Abrió los ojos y a su lado, bajo las mismas sábanas, roncaba plácidamente un hombre menudo, de unos ochenta años, con mucho pelo y por completo canoso. Por alguna extraña razón aquella situación le pareció tan inverosímil que ni siquiera se asustó. Se bajó de la cama, ciñó bien su bata hasta borrar cualquier vestigio de escote, se acercó al otro costado y lo observó curiosa durante largo rato. Cuando aquel extraño por fin despertó, la miró y sonrió vagamente como si la conociera de toda la vida. —Buenos días. Qué temprano nos hemos levantado hoy, ¿no? —susurró aquél desconocido a una Salá que cada vez entornaba más los ojos intentando discernir entre un probable sueño y una posible realidad. —¿Y quién es usted si puede saberse? —contestó Carmeli. Aquella pregunta pareció asustar tanto al octogenario que se incorporó tan rápido como pudo al advertir que en aquella pregunta no había ni pizca de broma ni sarcasmo.

—Su mujer padece Alzheimer, Nicolás —concluyó el doctor en una consulta contigua desde la que, a través del ojo de buey de la puerta que los aislaba, veían a Carmeli que esperaba sentada. Aquello hundió a un Cascarillas que no pudo contener las lágrimas. —¿Cómo vamos a luchar contra esto, Doctor? —preguntó Nicolás. —Para serle sincero, el Alzheimer no tiene cura señor, pero el único remedio contra el olvido es el Amor —recetó de boquilla el especialista—. Los recuerdos padecen, pero nunca perecen.

Al Cascarilla todo aquello se le hizo cuesta arriba. Ya casi no podía con sus pies ni su ánimo, y a estas alturas de la vida se veía cuidando de una mujer que cada día perdía un poco más la memoria y encontraba otro poquito de olvido. Él, que había sido hombre de pocas palabras y menos exhibiciones emocionales, se veía ahora llorando en cada rincón. Sentía que toda la alegría que una vez habitó en aquella casa se había fugado en la misma maleta en la que le robaron sus recuerdos. Aun así, Nicolás nunca tiró la toalla y se echó la vida de ambos a las espaldas. Cada amanecer le preparaba el desayuno, la duchaba y la peinaba. Después la sentaba en la mecedora del umbral desde donde saludaban a viejos desconocidos, veían cómo se marchitaban sus claveles y se arrugaban sus verduras al paso de las estaciones y las temporadas.

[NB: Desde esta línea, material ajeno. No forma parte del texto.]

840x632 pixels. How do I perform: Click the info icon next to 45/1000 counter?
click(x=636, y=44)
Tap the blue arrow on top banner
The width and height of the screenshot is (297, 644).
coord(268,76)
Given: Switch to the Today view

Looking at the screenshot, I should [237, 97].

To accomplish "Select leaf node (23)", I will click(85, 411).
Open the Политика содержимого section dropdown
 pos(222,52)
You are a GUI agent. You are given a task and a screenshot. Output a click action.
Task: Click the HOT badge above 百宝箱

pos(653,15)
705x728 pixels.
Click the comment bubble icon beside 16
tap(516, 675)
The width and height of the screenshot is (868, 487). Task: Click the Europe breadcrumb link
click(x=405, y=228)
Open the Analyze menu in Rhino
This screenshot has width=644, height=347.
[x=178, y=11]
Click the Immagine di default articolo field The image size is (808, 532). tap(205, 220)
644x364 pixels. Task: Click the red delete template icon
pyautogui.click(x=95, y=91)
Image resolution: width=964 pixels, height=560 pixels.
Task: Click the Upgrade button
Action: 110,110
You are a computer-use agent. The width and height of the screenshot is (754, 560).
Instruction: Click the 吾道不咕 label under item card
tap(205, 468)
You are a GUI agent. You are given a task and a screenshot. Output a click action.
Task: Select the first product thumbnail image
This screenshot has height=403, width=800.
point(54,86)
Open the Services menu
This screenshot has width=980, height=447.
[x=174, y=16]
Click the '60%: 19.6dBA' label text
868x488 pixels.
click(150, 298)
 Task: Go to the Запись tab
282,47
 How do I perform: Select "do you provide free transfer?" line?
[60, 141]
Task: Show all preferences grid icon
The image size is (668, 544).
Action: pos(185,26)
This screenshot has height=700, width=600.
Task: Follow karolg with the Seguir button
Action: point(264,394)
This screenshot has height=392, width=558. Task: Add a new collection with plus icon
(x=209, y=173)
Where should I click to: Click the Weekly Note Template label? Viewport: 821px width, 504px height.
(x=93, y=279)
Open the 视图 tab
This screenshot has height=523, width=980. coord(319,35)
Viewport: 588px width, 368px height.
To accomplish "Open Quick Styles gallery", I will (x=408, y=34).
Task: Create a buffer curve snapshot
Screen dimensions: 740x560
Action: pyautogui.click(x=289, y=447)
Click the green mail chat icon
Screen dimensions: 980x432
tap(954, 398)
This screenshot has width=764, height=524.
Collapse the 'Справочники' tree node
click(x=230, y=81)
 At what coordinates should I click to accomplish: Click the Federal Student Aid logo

Una mañana al despertar, el Cascarilla advirtió que junto a él yacía dormida una mujer de complexión fuerte y esbelta, de cabellos plateados, que rondaría los ochenta. Una señora que no había visto jamás. Por alguna extraña razón aquella situación le pareció tan inverosímil que ni siquiera se asustó. Se bajó de la cama ajustándose bien la bata, se acercó al otro costado y la observó curioso durante largo rato. —¿Y quién es usted si puede saberse? —preguntó Nicolás.

A veces, la vida parece hilada con pequeñas casualidades perfectamente orquestadas. Y cuando sus recuerdos también se desvanecieron, se esfumó el cariño y nació de nuevo el viejo Amor.

Un día llegó tan diferente a la forma de llegar de siempre... La miró de una forma mucho más cálida a como solía hacerlo. No maldijo la vida como siempre acostumbraba a hacer. Tampoco la dejó sola en un rincón. Para el gran asombro de ella, la invitó a pasear.

Después se vistieron hermosos los dos. Él elegante, como un caballero inglés. Ella como hacía mucho tiempo que no se atrevía a hacerlo, con un vestido rojo escotado. Se dieron la mano y entrelazaron sus dedos llenos de gracia y ternura. Salieron a la plaza y comenzaron a abrazarse. Allí bailaron un pasodoble que nadie más escuchaba. Todo el barrio despertó y fue tanta la felicidad que la ciudad entera se iluminó.

Fueron tantos los besos locos, tantos los gritos roncos… ¿Cómo era posible que los demás no escucharan aquel pasodoble? Si lo hicieran, el mundo entero comprendería. Y recordaron todo cuanto necesitaban olvidar… En paz.